On the tasseography of lung function genes

Having done lung function testing on hundreds, even thousands of children, I believe that this is not an easy task – it’s not only about abdominal mechanics and airway diameter but also about physical fitness – and let’s be cruel – also about intelligence. Even worse, I remember a long discussion how to adjust lung function parameter appropriately – should we use standing or sitting height? Two new papers large ignore these questions. But read first what the Charge consortium writes

In meta-analyses of GWAS results in 20,890 CHARGE participants of European ancestry, we identified genome-wide significant associations with FEV1/FVC for SNPs in seven previously unrecognized independent loci (GPR126, ADAM19, AGER-PPT2, FAM13A, PTCH1, PID1 and HTR4) and with FEV1 for one previously unrecognized independent locus annotated by at least three genes (INTS12-GSTCD-NPNT). The SpiroMeta consortium independently reported genome-wide significant associations of GSTCD, HTR4, AGER, TNS1 and THSD4 with FEV1/FVC and FEV1). Both consortia confirm previous GWAS findings implicating the HHIP region for FEV1/FVC.

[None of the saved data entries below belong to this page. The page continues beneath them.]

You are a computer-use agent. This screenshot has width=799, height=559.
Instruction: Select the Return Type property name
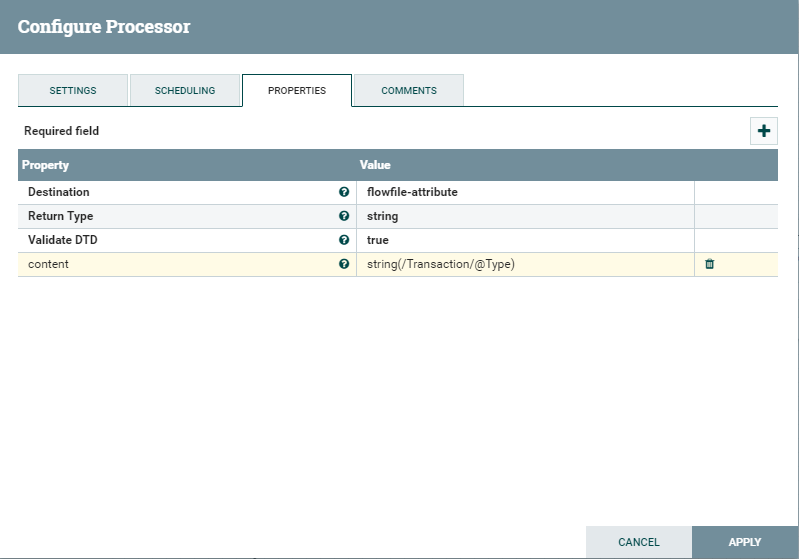(x=61, y=216)
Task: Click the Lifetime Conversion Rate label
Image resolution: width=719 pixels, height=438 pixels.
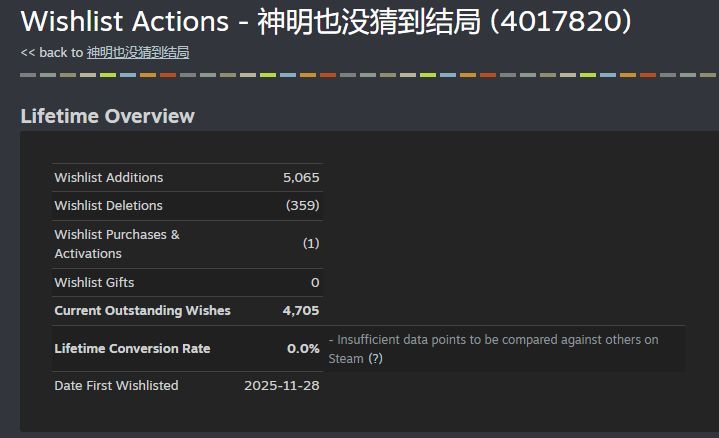Action: coord(132,348)
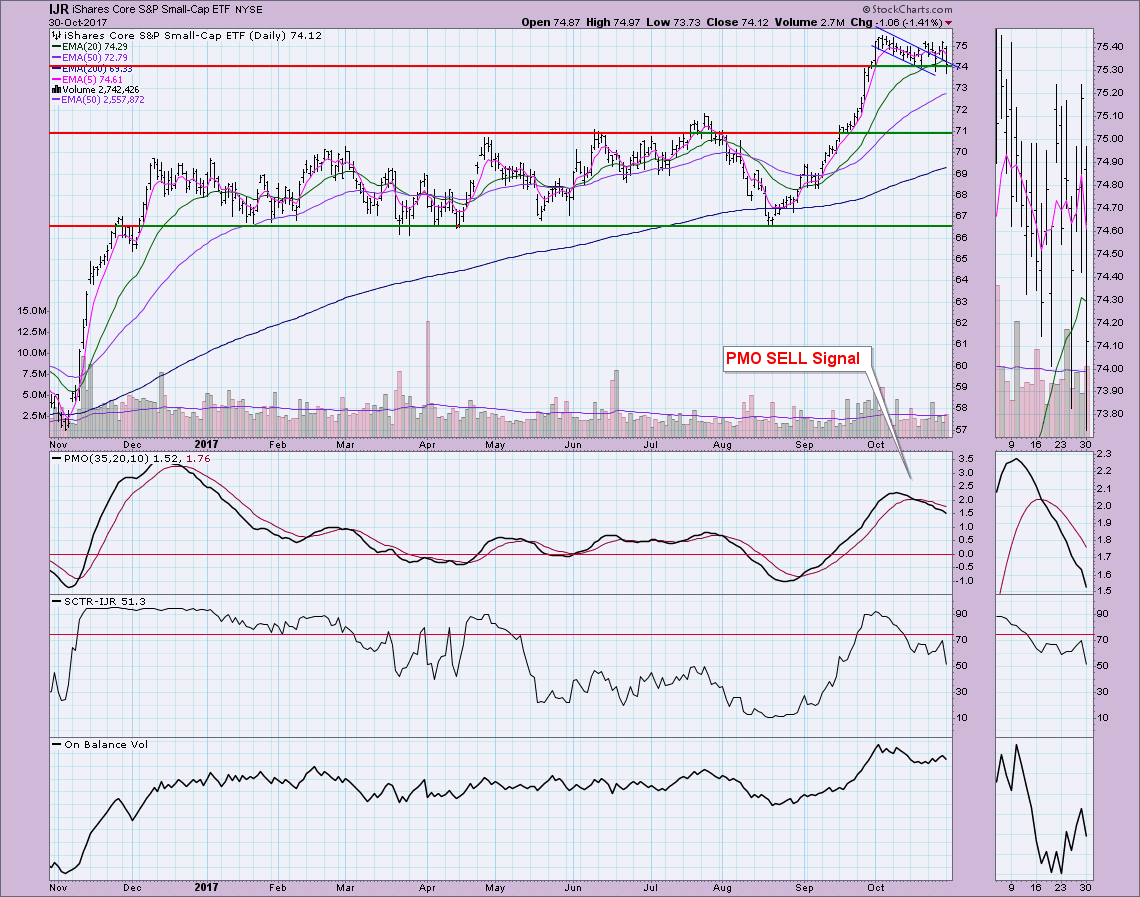Click the Oct month label on bottom axis
Viewport: 1140px width, 897px height.
(x=876, y=886)
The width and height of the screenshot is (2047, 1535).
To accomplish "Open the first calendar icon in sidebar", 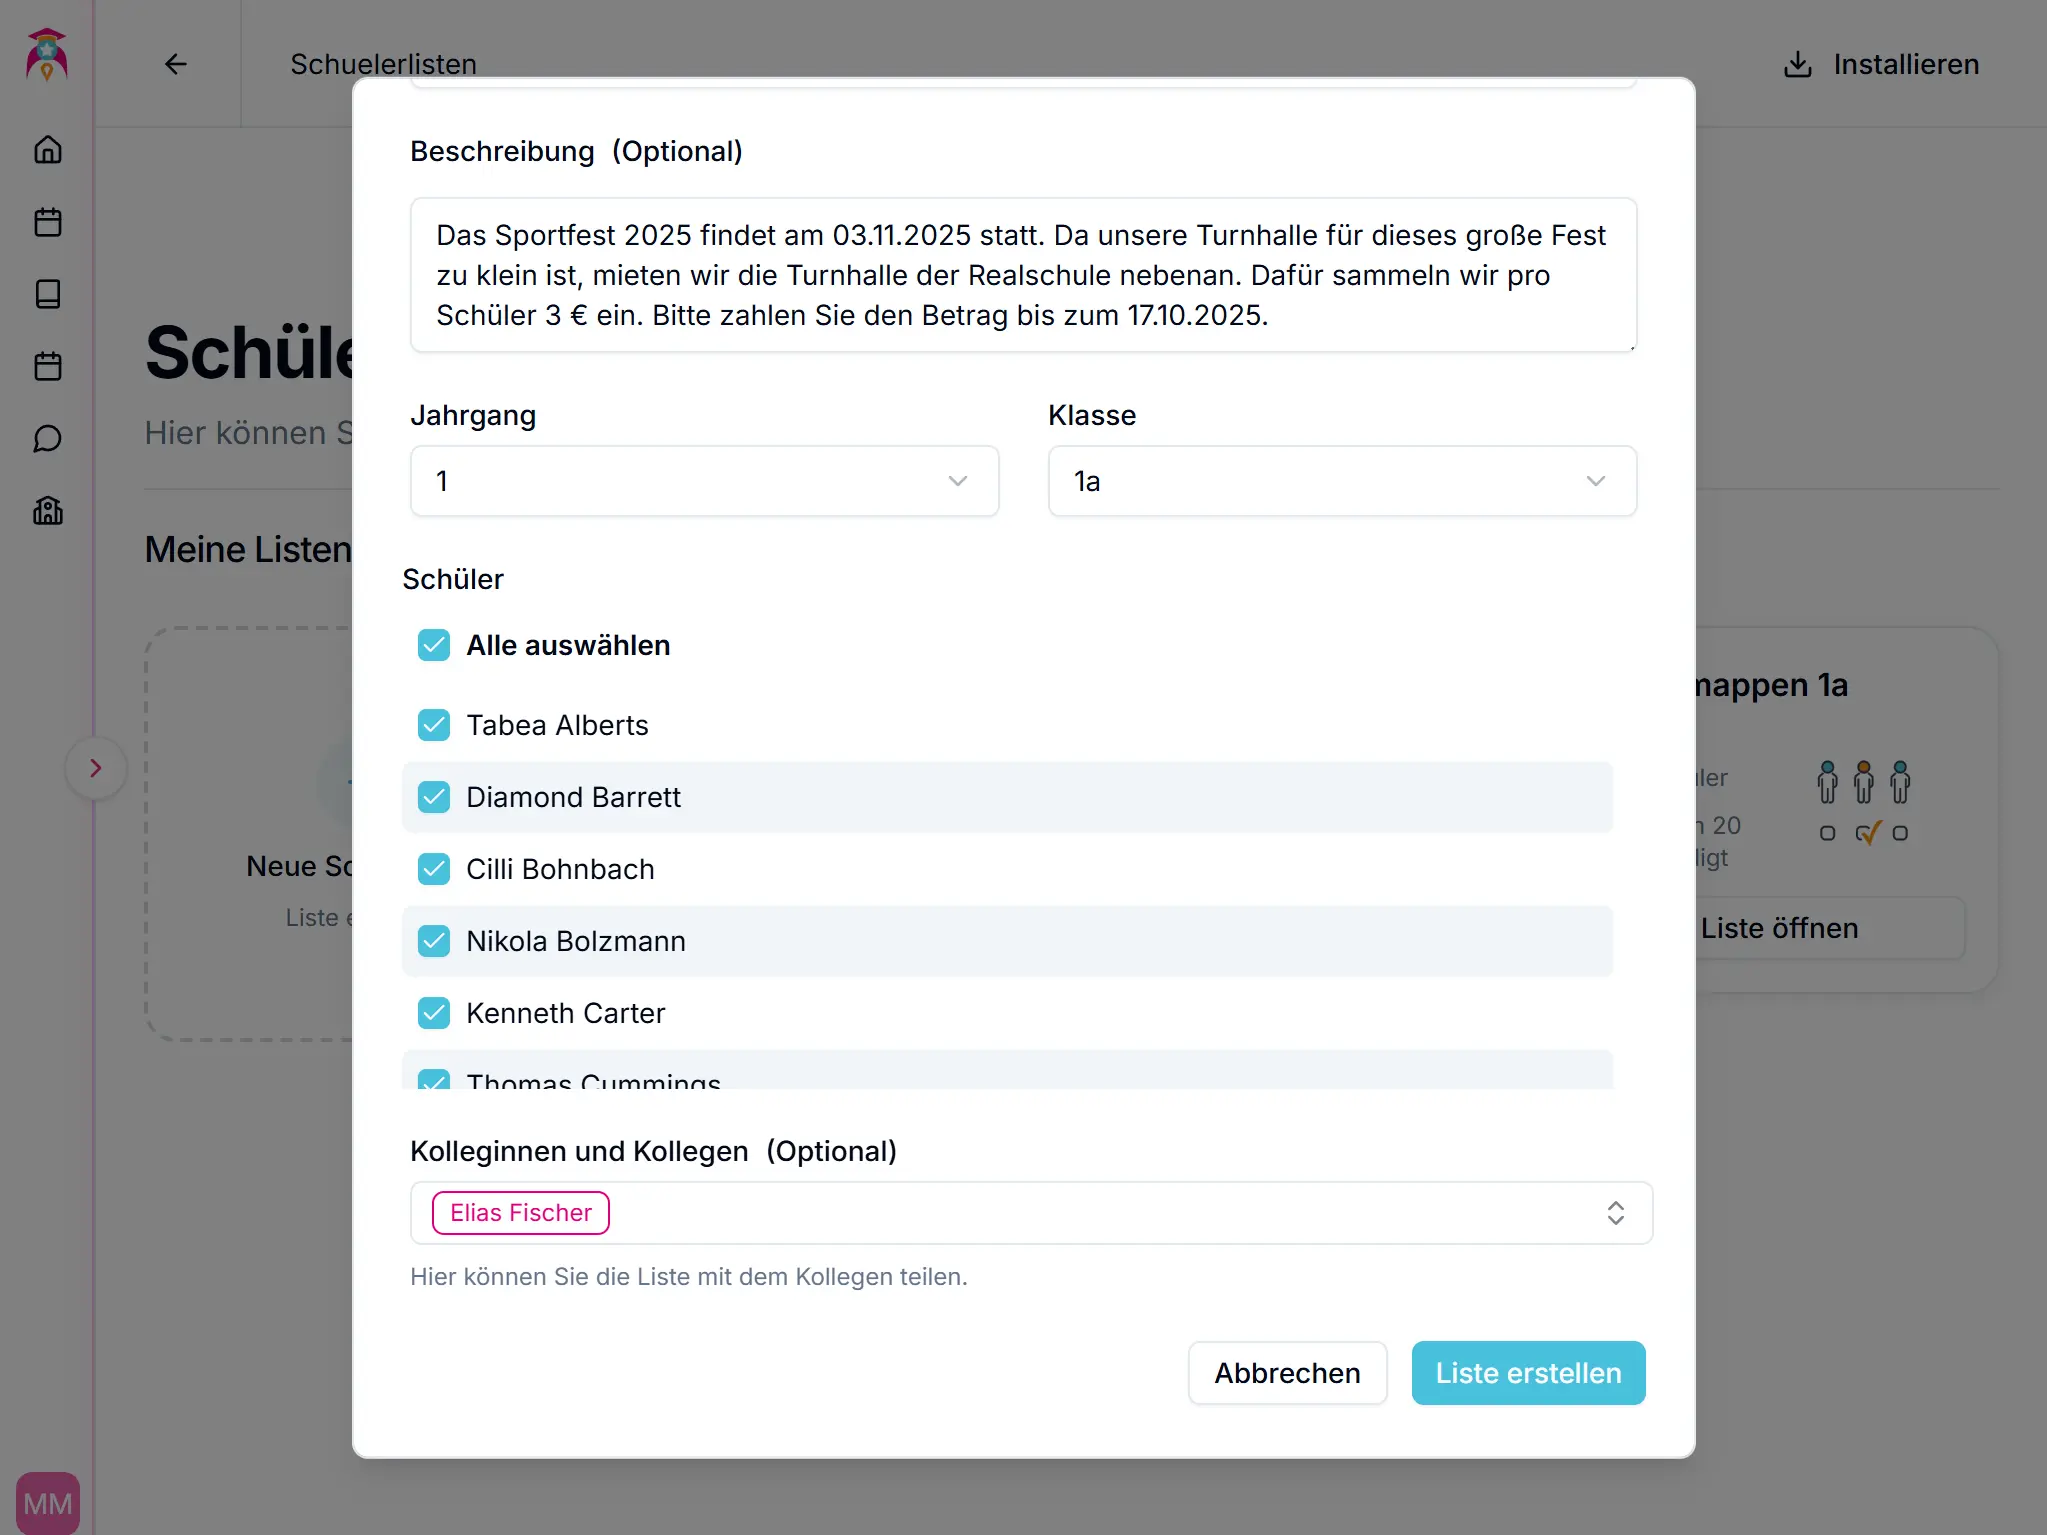I will (48, 222).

Spirometa has the companion paper:

We … identified associations with FEV1 or FEV1/FVC and common variants at five additional loci: 2q35 in TNS1 (…), 4q24 in GSTCD (…), 5q33 in HTR4 (…), 6p21 in AGER (…) and 15q23 in THSD4 (…).

It looks from table 2 (Charge) that only HHIP and AGER can be replicated (and maybe also the vague INTS12 – GTSCD – NPNT region). HHIP unfortunately seems to be a height associated gene that probably reveals the residual height influence in the analysis. The AGER gene could point towards some fibrotic processes but remains largely in the dark without any functional data. Pretty clear: no asthma genes here, no COPD genes here and severe doubts about a third lung function paper in the NEJM tagging MMP12. Anyway, the intelligence gene did not show up, nay, nay. One of my fellow bloggers is not talking about tasseography but Rorschach test, see what you want to see.